Das erste Mal las ich davon in Maria McErlanes Kolumne für die Style Section der Londoner Sunday Times a, 18. August:

We then moved on to the rumour that a certain actress has had silicone foot implants so she can totter around more comfortably on her Manolos. My favourite gossip of the evening, though, was speculation about celebrity anal bleaching. (Apparently one can now have the skin around the rectum bleached to make it, er, more socially acceptable.)
Anal BLEACHING? Ich wandte mich ans Internet und fand den Anal Advisor:
Several people have written to me asking me about skin bleaching in the anal area.

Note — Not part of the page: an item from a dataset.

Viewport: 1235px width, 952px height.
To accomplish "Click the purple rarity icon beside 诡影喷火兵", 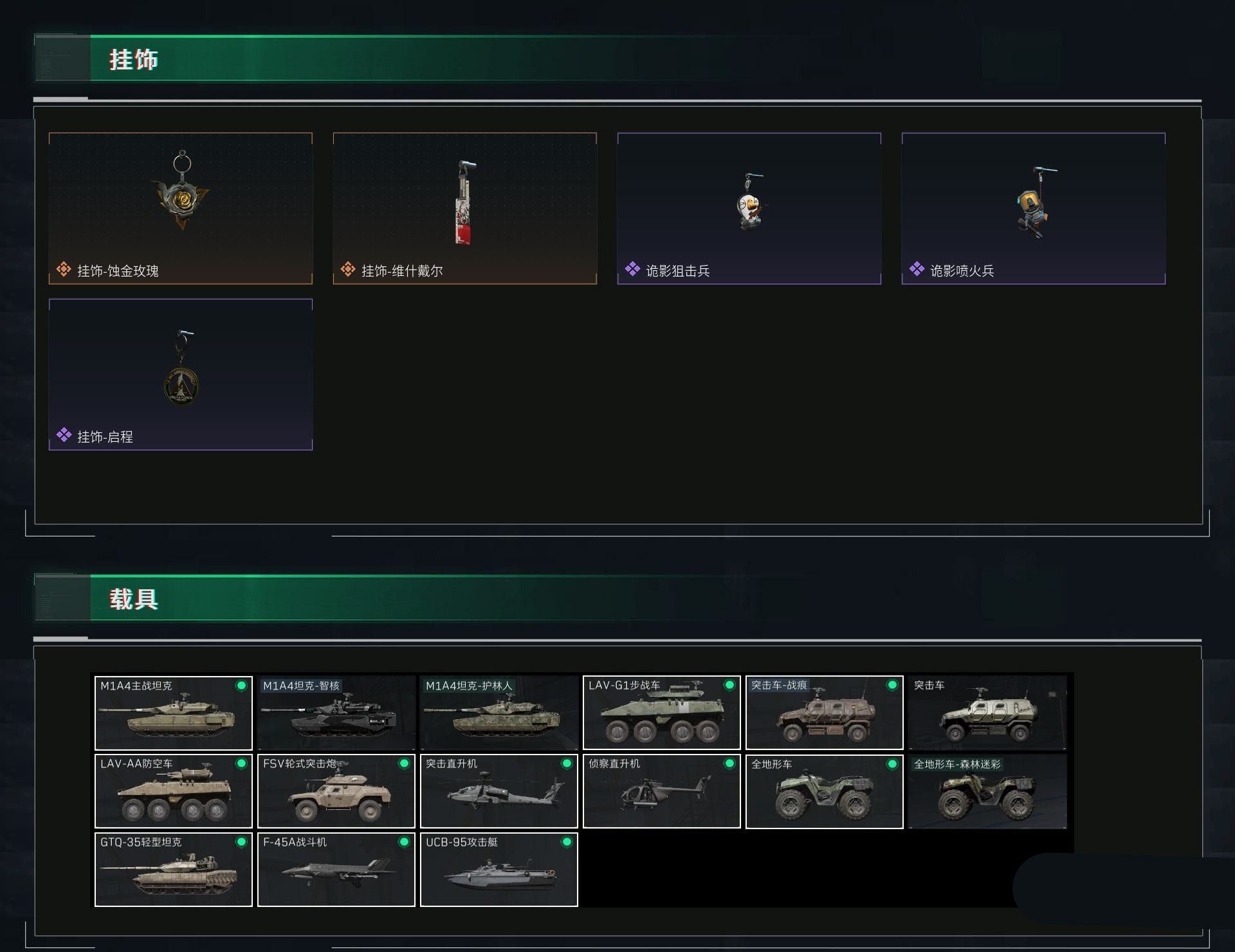I will tap(917, 270).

First, let me assure you that the way your ass looks now is perfectly normal; in most people, the puckered flesh of the anus is naturally a few shades darker - or a slightly different color - than the rest of their skin. For some people, the contrast is more extreme than others. Remember that everyone's ass is as unique as a fingerprint. Is it possible to lighten the skin of the anal opening? Skin bleaching products are used to suppress pigmentation in order to lighten the skin; the most common products contain either hydroquinone, kojic acid or mandelic acid and are available by prescription only; those sold without a prescription tend to be weaker or less effective. Recent studies have shown that azelaic acid, bearberry extract, and licorice extract may also have lightening agents. However, most of these products are not used on genital skin, since it is much more sensitive than other skin. Consult a dermatologist or a cosmetic surgeon about your options, and never attempt to use over-the-counter products on yourself. As for making it more pink, well that's a little trickier. (...)
Und dann gab es noch diese Stelle bei Spraggwoman:
When Mandi was Editor for Mademoiselle magazine she sent her staff out to find the new "in" thing in Hollywood, what's the new craze, the new fad, give me something juicy.  Her staff came back with various new trends, like yoga, Brazilian waxing, but nothing that was new and outrageous, until one girl raised her hand, but didn't really want to say because it was TOO insane.  Mandi of course being the boss insisted and so the girl began....

In some parts of Hollywood it's the new craze to have your anus area bleached blonde.  Why? I hear you ask.  Well apparently as you get older, your anus part gets darker, due I must assume to all the craps that one has over one's lifetime.  Anyway to make it look nice and new like a babies bottom no doubt they get it bleached.  Oh yes people, it's true.  I guess if your in the porn industry and your getting a bit long in the tooth but still want to have that new, young, bleached looking anus then this is clearly what you need to do.

Und jetzt versuche ich mir den Menschen vorzustellen, der zu einem anderen Menschen sagt, dass da vielleicht mal was getan werden sollte...






Danke! Ich lache jetzt ganz gut, hier :)))


es klappt

Schnellbleiche, sozusagen: vorher und nachher - eindeutige und für sich selbst sprechende Ergebnisse. (Nein, nein: ich habe mich keinem Selbstversuch unterzogen - keine Zeit -, das Bildmaterial zeigt Fremdgesäße) Die Liste der Indikationen für Wasserstoffperoxid muß nun wohl erweitert werden...


wo?

hollywood, ja? da würde ich ja doch mal gerne lässig am schaufenster vorbeischlendern. hat jemand eine adresse?